=== Source data ===
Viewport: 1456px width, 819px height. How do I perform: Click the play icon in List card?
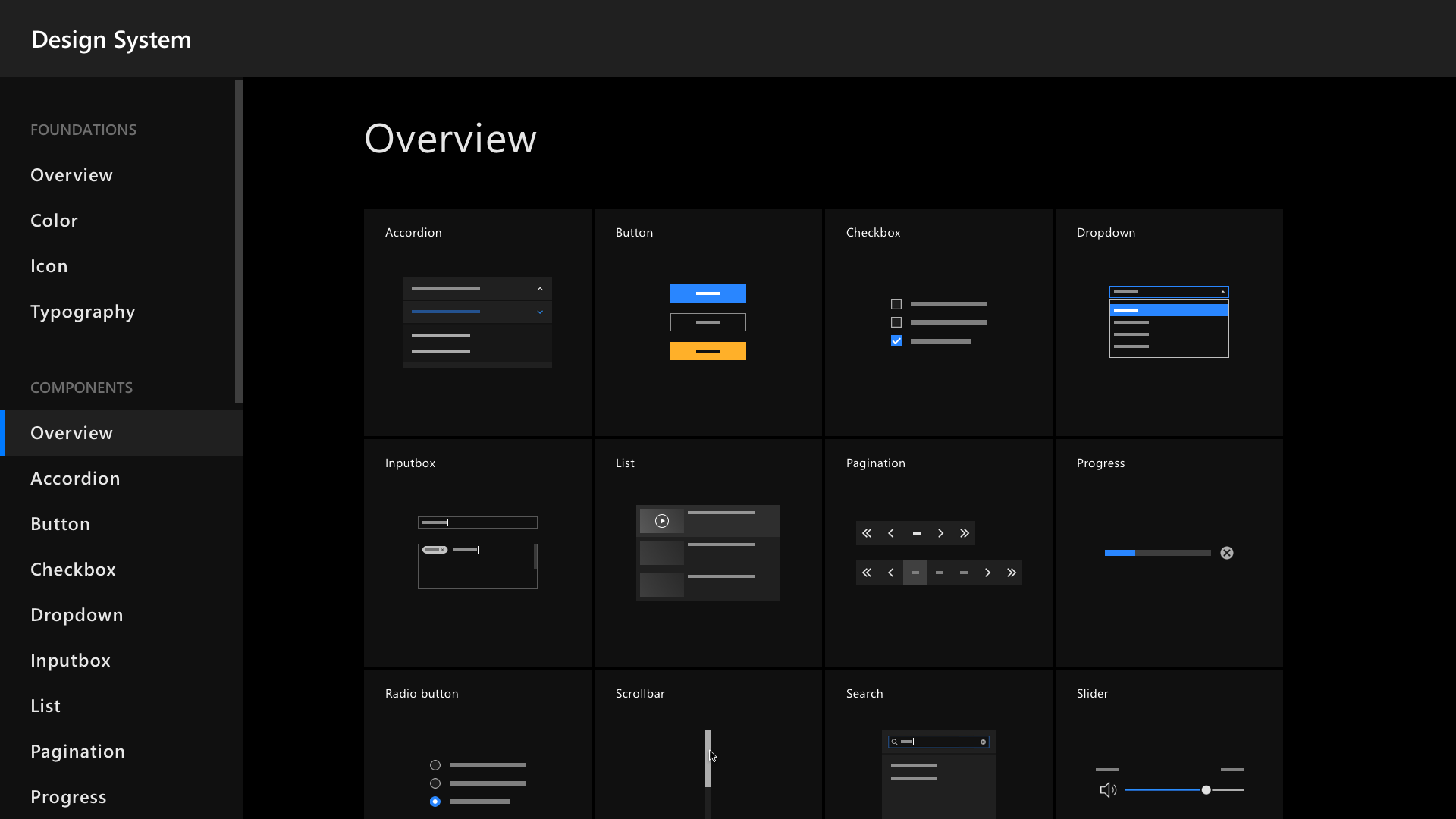tap(662, 521)
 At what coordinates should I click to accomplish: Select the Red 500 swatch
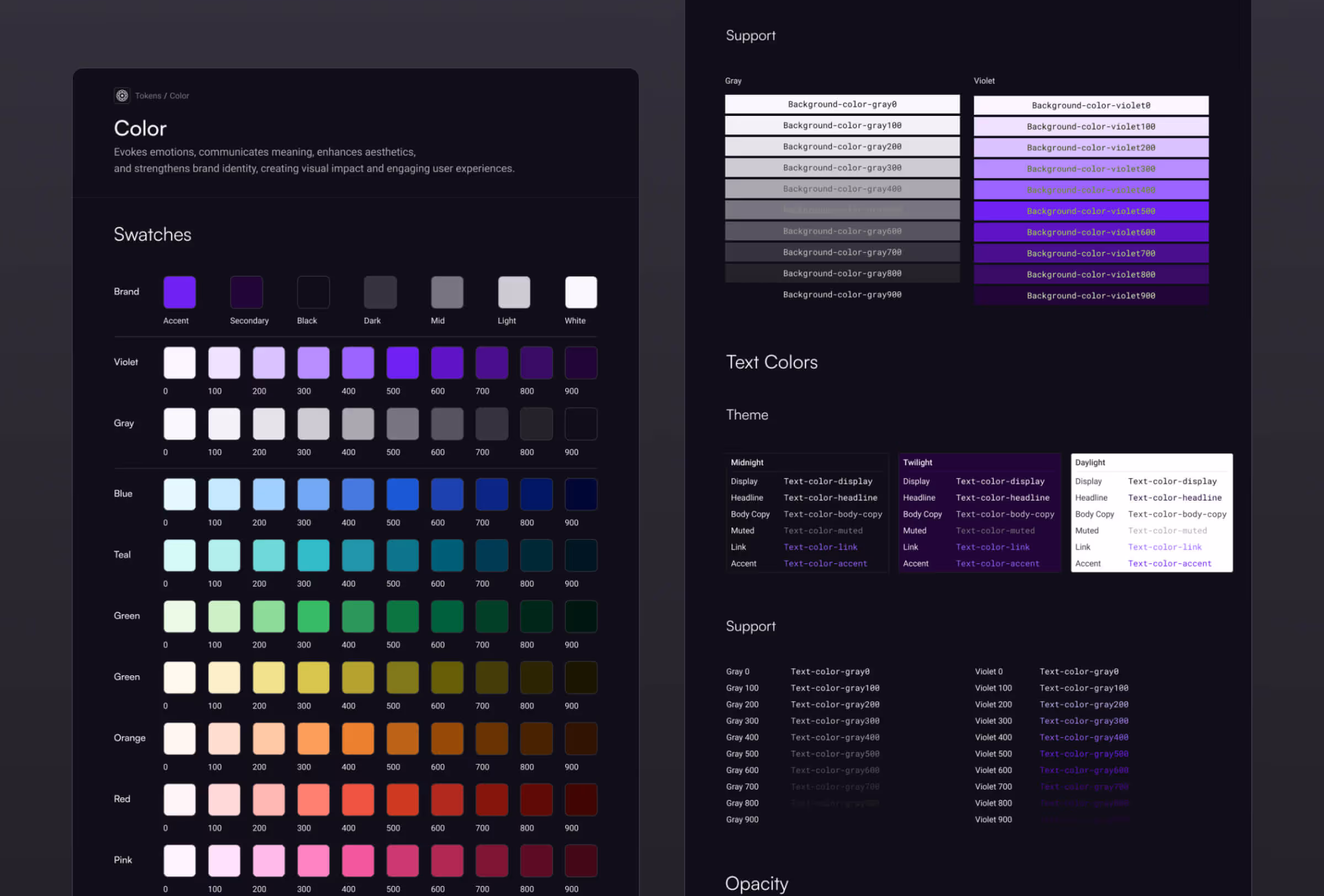coord(402,799)
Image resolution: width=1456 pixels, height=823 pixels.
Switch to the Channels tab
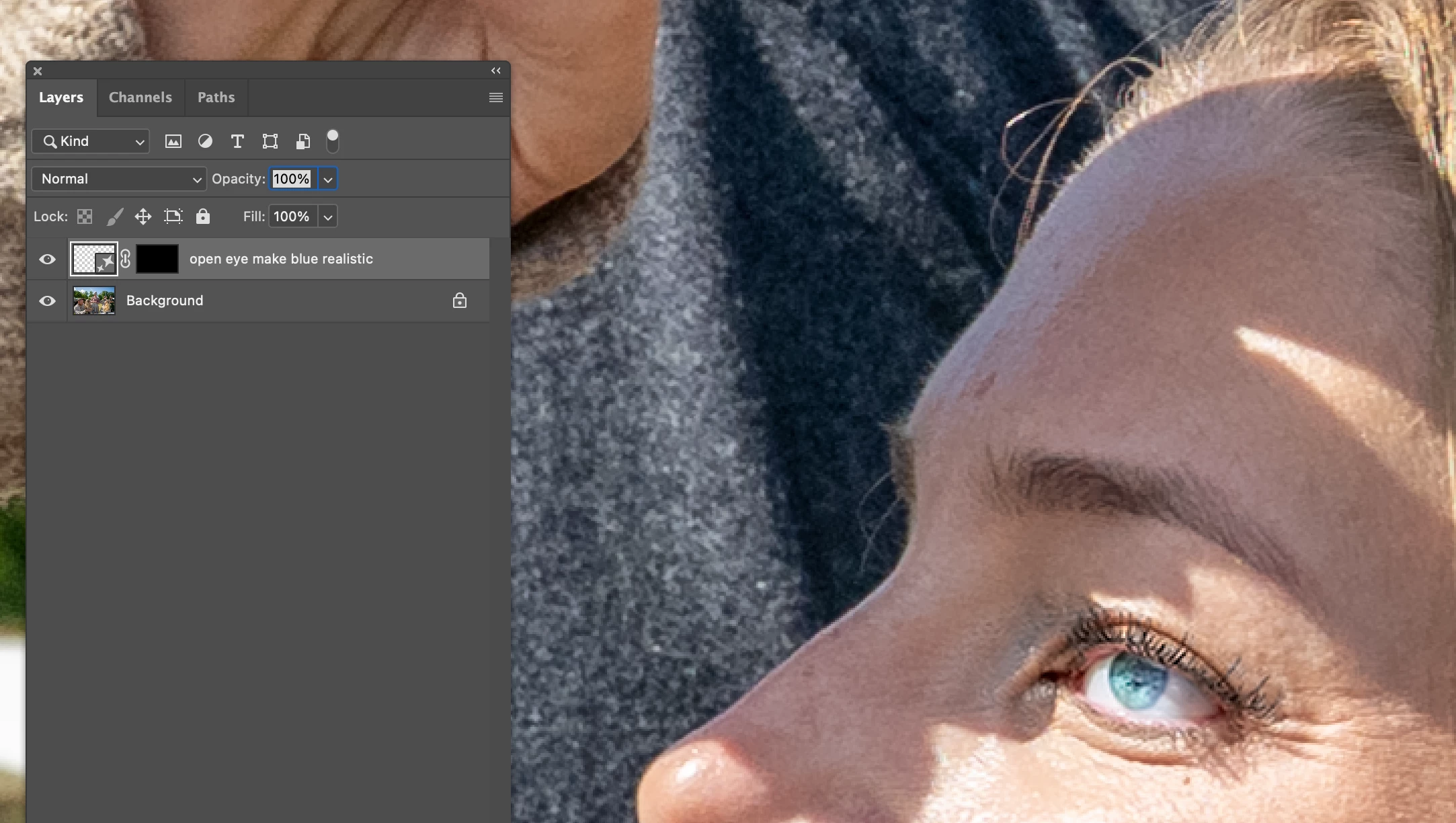(140, 97)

=== Task goal ===
Leaving out the pictures, transcribe the material above exactly.

=== Response to this exercise ===
Viewport: 1456px width, 819px height. How do I perform: Click the play icon in List card?
tap(662, 521)
 At what coordinates should I click to accomplish: Select the Red 500 swatch
coord(402,799)
Image resolution: width=1456 pixels, height=823 pixels.
Switch to the Channels tab
(140, 97)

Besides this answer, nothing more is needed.